Inquiry into Afghanistan essential
When the New Zealand Defence Force went on the defensive over allegations raised by journalists Nicky Hager and Jon Stephenson in their 2017 book Hit and Run, claims that the two journalists had the location of a SAS raid wrong were central.
The book alleged a 2010 SAS raid on two villages in Afghanistan left six Afghan civilians dead, including a young child, and injured 15 others. The Defence Force has always denied the allegations, claiming that insurgents were targeted and that reports of civilian casualties were ‘‘unfounded’’.
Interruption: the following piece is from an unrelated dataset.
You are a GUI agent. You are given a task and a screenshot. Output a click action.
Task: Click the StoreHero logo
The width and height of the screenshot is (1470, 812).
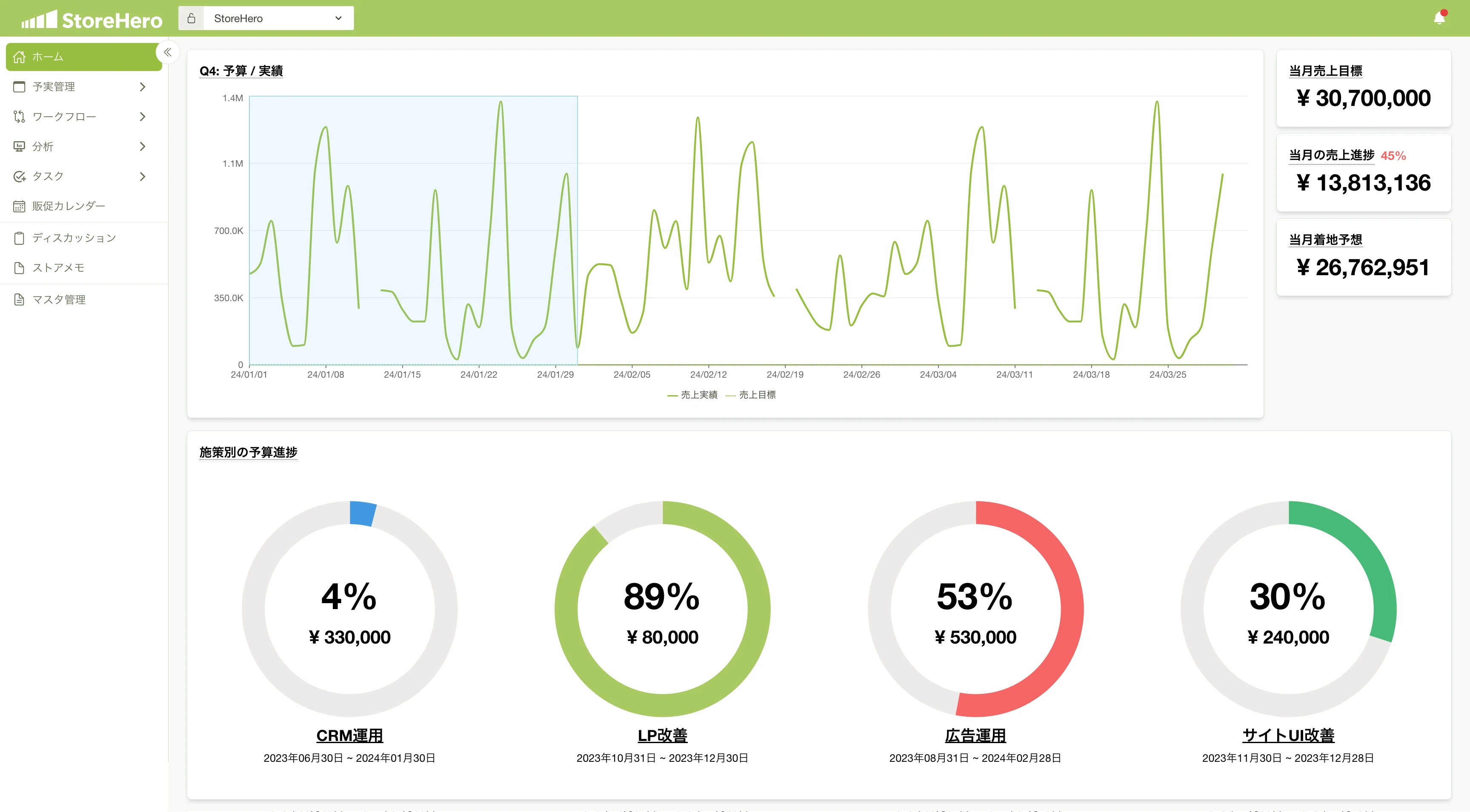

Disagreement over the location of the raid was so important to the Defence Force’s version of events it was described as the ‘‘central premise’’ of Hit and Run, ina media release attributed to Lieutenant General Tim Keating in 2017. Keating said there were ‘‘major inaccuracies’’ in the book, with ‘‘the main one’’ being the location and names of villages. Readers might have assumed that if Hager and Stephenson could not get the location right, surely the rest of their story collapses.
A year later, the Defence Force has quietly conceded that Hager and Stephenson were not so inaccurate after all. In official information released without fanfare this month after the Ombudsman intervened, the Defence Force has confirmed photographs of a village published in Hit and Run were indeed the location of the 2010 raid as the authors claimed, although the Defence Force continued to quibble about much smaller points, such as the distance between two buildings.
Hager claimed that Keating had used the disagreement over the location as a diversion to confuse a public who might otherwise have been shocked by claims that our SAS had committed war crimes in Afghanistan. The confusion seemed to work and politicians relied on Keating’s account.
The new release of Defence Force information also partially clarified what was meant by ‘‘unfounded’’ civilian casualties. The Defence Force now says that the word ‘‘unfounded’’ was ‘‘intended to address the suggestion that the Defence Force was responsible for civilian casualties’’. There ‘‘may have been civilian casualties caused by a malfunction on a coalition helicopter in the same operation’’, the Defence Force said. In other words, civilian casualties were accidental rather than deliberate, but cannot be ruled out. And in what might seem like hairsplitting, the Defence Force also confirmed that ‘‘explosive entry’’ was used to enter a building, but it was not ‘‘blown up’’ as Hager and Stephenson claimed.
An inquiry is said to be under consideration by Attorney General David Parker, who is expected to announce a decision soon. This week’s revelations about the location and a greater acknowledgement of possible civilian casualties will have made that inquiry essential.